Inoltre, le protezioni civili (cioè gli uffici delle prefetture francesi dell’Ain, dell’Alta Savoia, dei cantoni di Ginevra e del Vaud) si sono riunite due volte alla settimana nell’ambito del sistema “ORCA” ginevrino (organizzazione in caso di catastrofe o situazione eccezionale). Tra le altre cose, sono stati gestite congiuntamente questioni di ordine pubblico (per esempio le sanzioni sulle restrizioni) e l’accordo per 60 alloggi privati in Francia per personale medico operante a Nyon, nel sistema ospedaliero del Lemano occidentale.

La frontiera orientale francese è quella che è stata maggiormente interessata da cooperazione in ragione della criticità sanitaria, in particolare nel Grand Est” ha detto Petia Tzvetanova, coordinatrice per gli aspetti giuridici della Mission opérationnelle transfrontalière (MOT) di Parigi. “Gli accordi-quadro frontalieri sono molto simili, ma non sono all’origine dell’attuale cooperazione, che ha visto il coinvolgimento spontaneo dei soggetti locali, da associare ai livelli regionali e nazionali”.

In assenza di gravi pressioni sulle rianimazioni e i materiali, non vi sono state cooperazioni sanitarie nelle altre frontiere, salvo che una minore con la Valle d’Aosta. In questo caso la collaborazione esistente tra la protezione civile regionale e quella dell’Alta Savoia per il traforo del Monte Bianco è stata di aiuto all’acquisizione di mascherine nella prima fase della crisi.

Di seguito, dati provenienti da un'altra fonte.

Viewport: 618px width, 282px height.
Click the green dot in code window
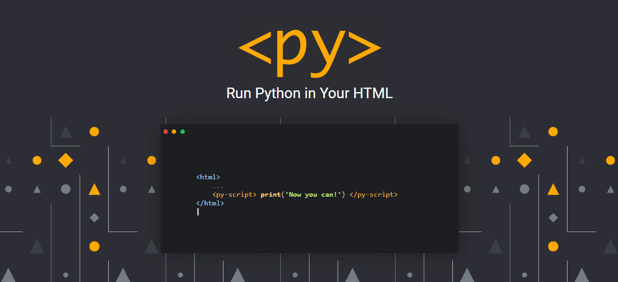click(x=183, y=132)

Alle frontiere franco-spagnola e franco-belga le amministrazioni hanno prodotto la modulistica dei rispettivi Paesi sui propri siti per le necessità non rinviabili di mobilità (urgenze, frontalieri per attività essenziali), mentre l’Euroregione del golfo di Biscaglia – per esempio – prepara ormai le azioni transfrontaliere di sostegno alle imprese per la fase 2. Qualche cittadino francese ha peraltro deciso di passare il periodo di confinamento nelle seconde case nella Costa Brava di prossimità, ma dopo i primi rimbrotti dei residenti non vi sono stati problemi di rilievo. Con il Regno Unito vi erano già le restrizioni della Brexit, così manca anche la reciprocità delle informazioni di ingresso e uscita.

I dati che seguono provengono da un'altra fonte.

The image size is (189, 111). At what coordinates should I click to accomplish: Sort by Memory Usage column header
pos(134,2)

Per tornare alla frontiera italo-francese, nella sua parte meridionale, con i sistemi ospedalieri senza grandi difficoltà, non sono note cooperazioni sanitarie in corso. Sul transito alle frontiere, in capo alle autorità statali, ognuno ha fatto un po’ per sé. All’inizio, a Mentone, il 10 marzo non si accedeva dalla Francia in Italia se non per le urgenze e necessità previste dal primo DCPM. Con l’avvento di limitazioni anche in Francia la situazione si è equilibrata, sia pure con doppia autodichiarazione. I frontalieri verso la Francia e Monaco hanno continuato in generale a viaggiare e lavorare.

Tuttavia, in assenza di gruppi di contatto, negli ultimi giorni nella valle della Roya, al confine di Fanghetto, sono registrate difficoltà nel transito in Italia, più restrittiva nelle misure di mobilità. Per andare da Tenda a Nizza, si impone di passare da Sospel, tragitto tutto francese ma da scollinare, più lungo di quello tradizionale verso Ventimiglia e poi Nizza, con un attraversamento di 22 chilometri in Italia.

Probabilmente, parlandosi come è avvenuto altrove, si potrebbero trovare soluzioni adatte ai luoghi, ai numeri e alla sicurezza di tutti, anche in vista della fase 2.